## Set task
Please copy out every line below word for word, leaving out the pictures.

-- START --

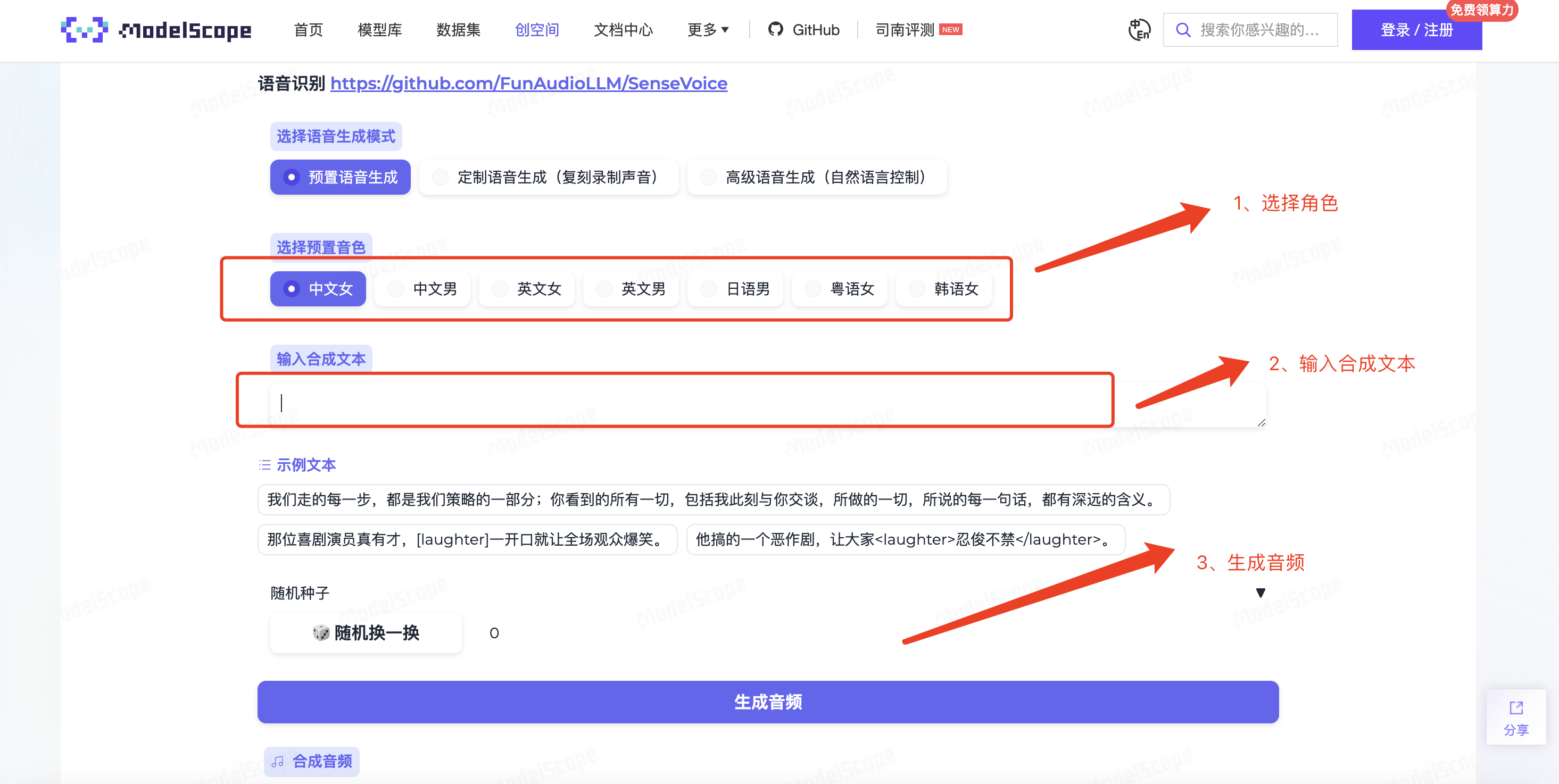Click the music note icon by 合成音频

[278, 762]
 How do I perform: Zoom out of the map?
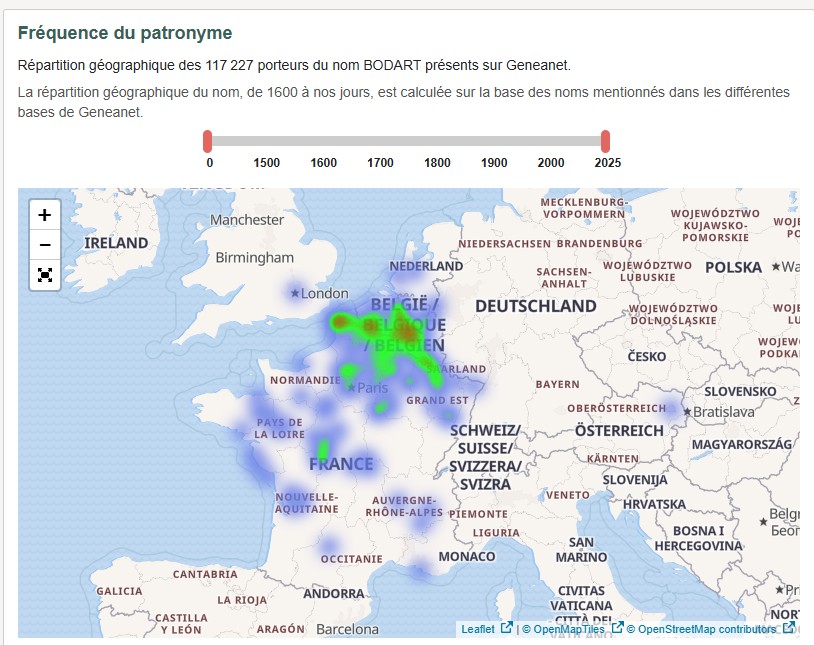pos(44,244)
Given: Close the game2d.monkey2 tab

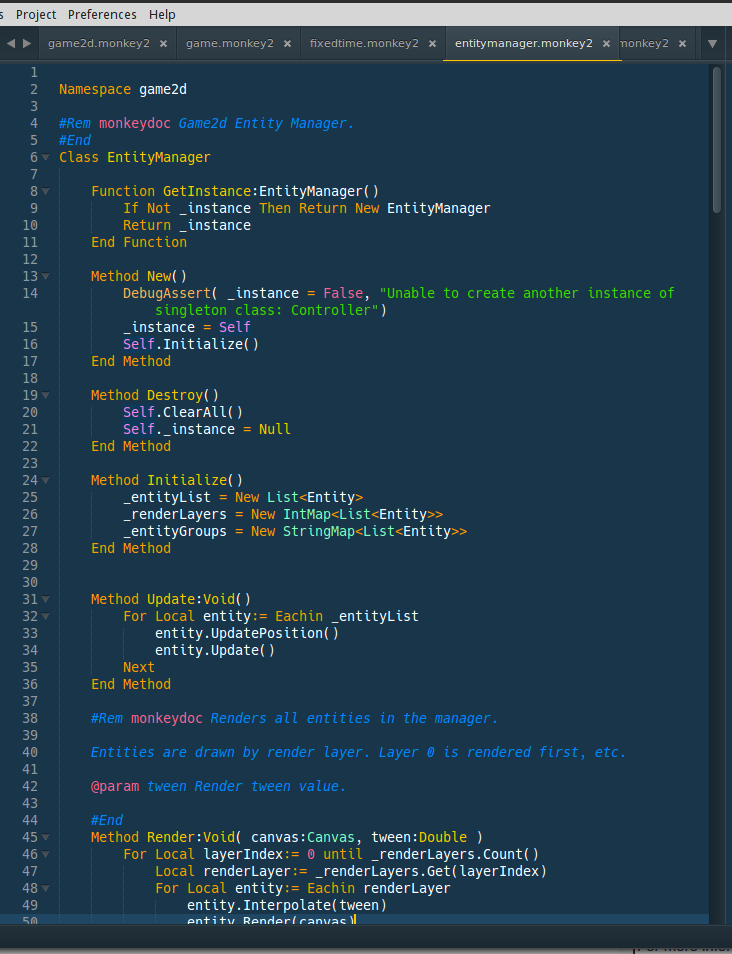Looking at the screenshot, I should (163, 44).
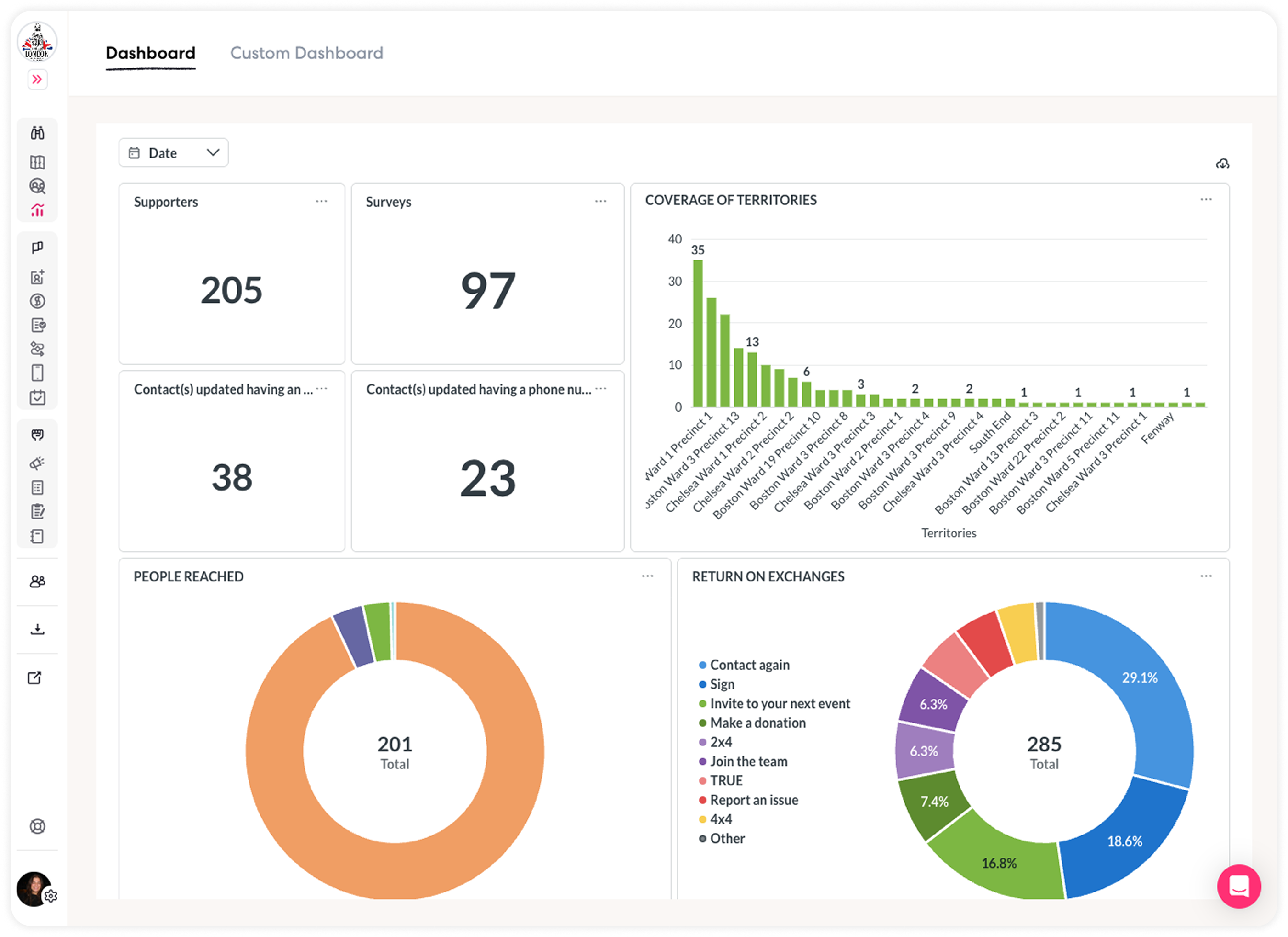Click the cloud download export icon
This screenshot has width=1288, height=937.
click(x=1222, y=164)
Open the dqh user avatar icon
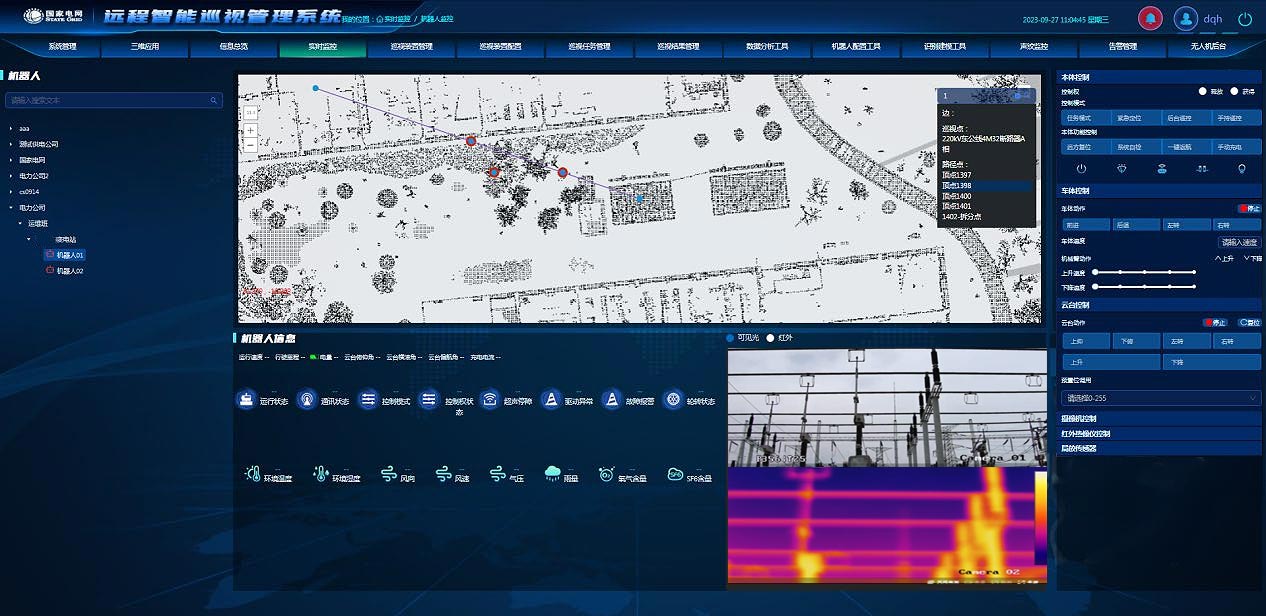 [x=1185, y=18]
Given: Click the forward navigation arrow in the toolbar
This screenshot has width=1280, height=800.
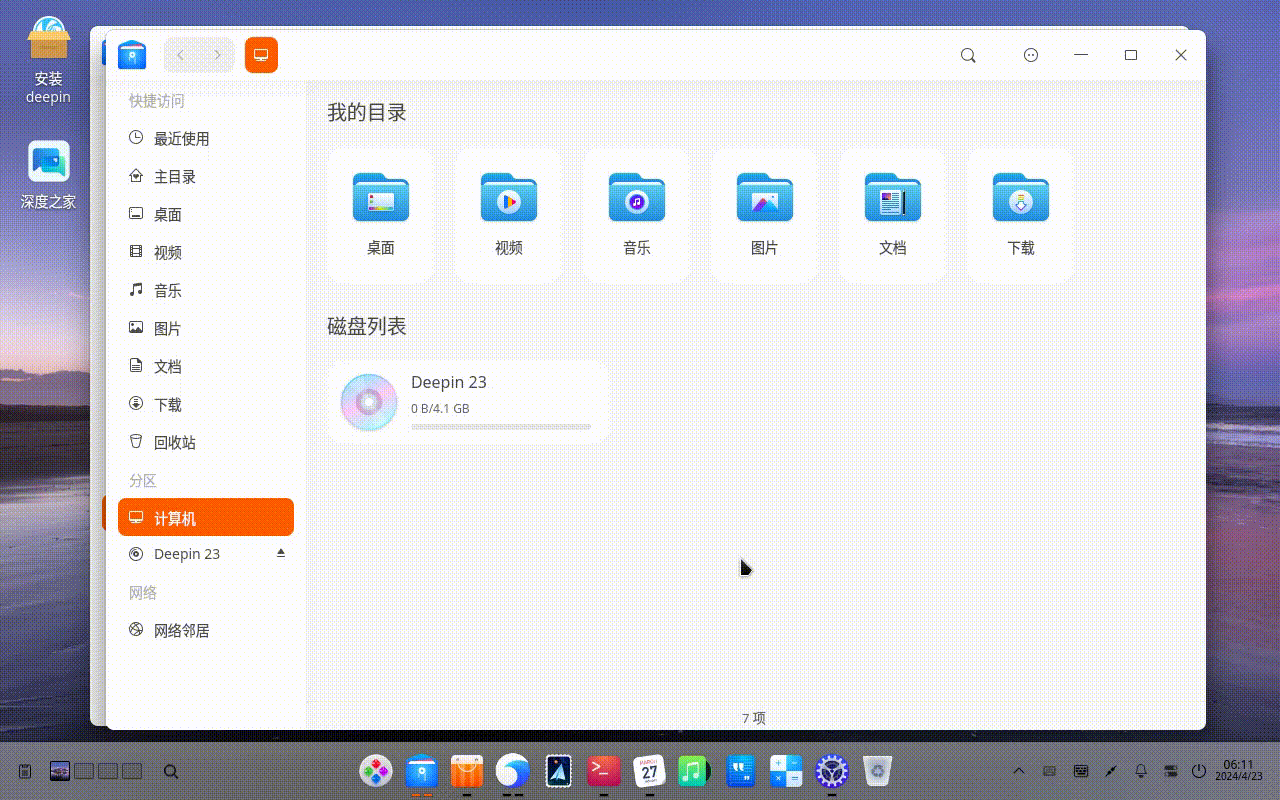Looking at the screenshot, I should [x=216, y=55].
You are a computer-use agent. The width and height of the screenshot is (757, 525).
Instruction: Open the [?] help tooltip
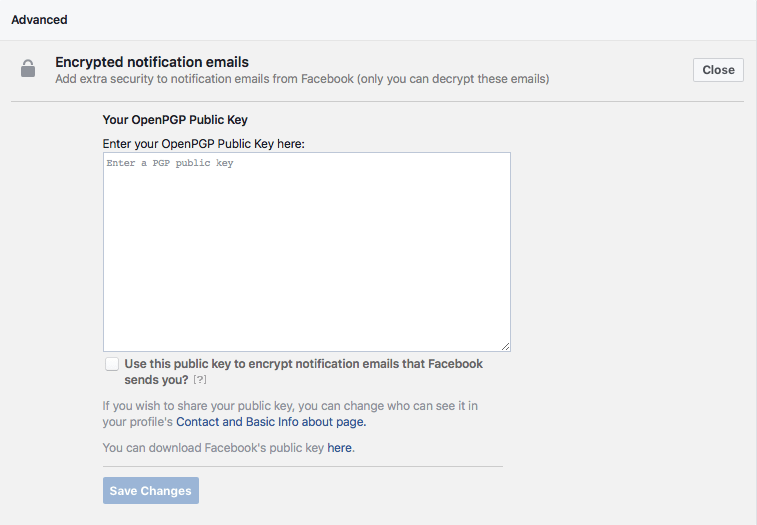click(x=200, y=380)
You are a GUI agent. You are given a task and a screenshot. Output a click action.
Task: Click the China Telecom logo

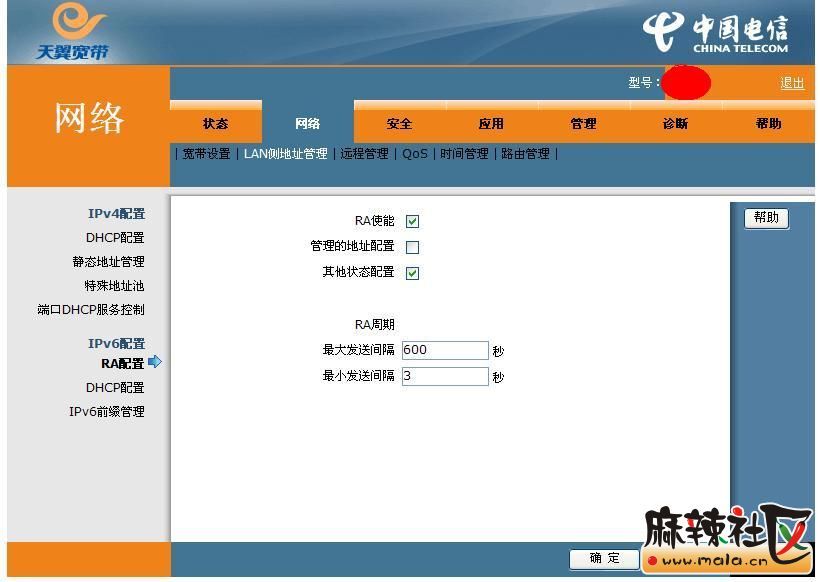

-- END --

## The response
Click the music note icon by 合成音频

[278, 762]
 How do I perform: Zoom out of the map?
pos(44,244)
Given: Close the game2d.monkey2 tab

Looking at the screenshot, I should (163, 44).
Click the cloud download export icon
This screenshot has width=1288, height=937.
click(x=1222, y=164)
Open the dqh user avatar icon
 [x=1185, y=18]
Given: Click the forward navigation arrow in the toolbar
This screenshot has width=1280, height=800.
Looking at the screenshot, I should [x=216, y=55].
You are a computer-use agent. The width and height of the screenshot is (757, 525).
Instruction: Open the [?] help tooltip
click(x=200, y=380)
You are a GUI agent. You are given a task and a screenshot. Output a click action.
Task: Click the China Telecom logo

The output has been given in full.